Consigne 1
Résumez en deux phrases l'extrait sur Michelin.
Consigne 2
D'après l'extrait sur Michelin, combien de salariés employait la manufacture familiale quand les deux frères l'ont reprise ?

Extrait cité
+++++

Michelin, une culture d’entreprise à l’épreuve de la mondialisation

Bibendum a tourné une nouvelle page avec l’arrivée récente d’un nouveau président. Retour, à son éternel siège de Clermont-Ferrand, sur la riche histoire d’une entreprise vieille de 130 ans, au modèle social très particulier.
A l’entrée du musée de Clermont-Ferrand L’Aventure Michelin, sur le site historique de Cataroux dominé de deux immenses cheminées de briques, le responsable du patrimoine de l’entreprise se passionne visiblement pour l’épopée hors du commun d’Edouard et d’André. Les deux frères, parisiens, ont débarqué en Auvergne à la fin du 19e siècle, afin de reprendre la petite manufacture familiale de matériel agricole de 50 salariés, en faillite. ” Ils ont eu le génie de comprendre qu’elle recelait une pépite, le savoir-faire du travail du caoutchouc, puis l’intuition que le pneumatique pouvait devenir un produit d’avenir “, explique Stéphane Nicolas. Les frères inventent le pneu à air pour vélo, puis le pneu démontable, sont les premiers à installer un pneu sur une voiture, à lui faire supporter une vitesse de 100 km/h…
Les critères de recrutement intègrent les fameuses valeurs sociales chrétiennes chères aux fondateurs, au point d’avoir longtemps lissé les profils des managers.

+++++

Données brutes
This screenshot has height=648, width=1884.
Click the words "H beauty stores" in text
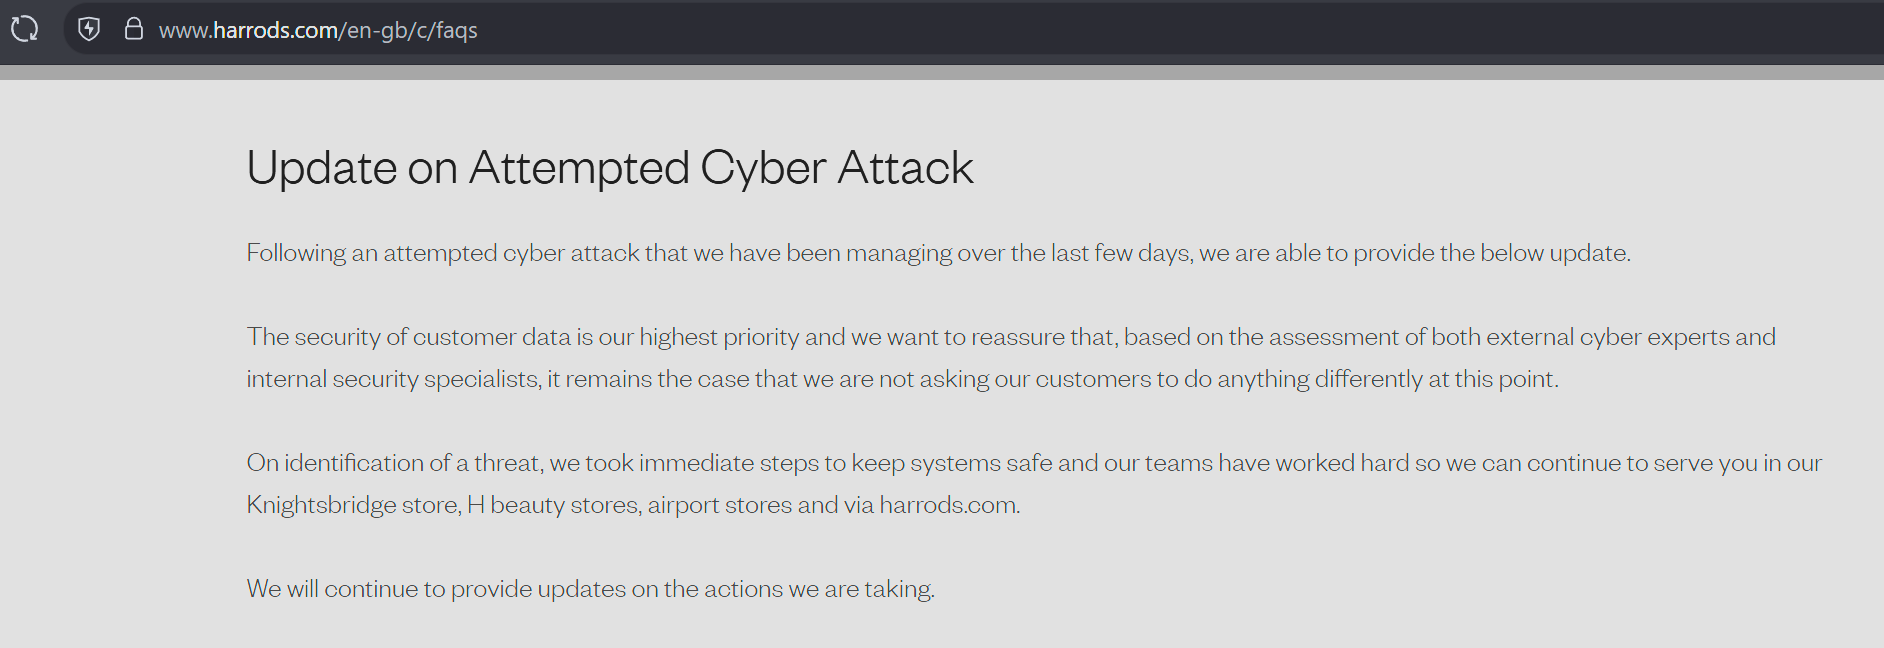[x=552, y=505]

+++++

Solution 1
Michelin est une entreprise de 130 ans, installée à Clermont-Ferrand et connue pour son modèle social très particulier, qui vient de changer de président. À la fin du 19e siècle, les frères Edouard et André ont quitté Paris pour reprendre la manufacture familiale en faillite, dont ils ont exploité le savoir-faire dans le caoutchouc pour inventer le pneu à air pour vélo puis le pneu démontable.

Solution 2
Elle employait 50 salariés.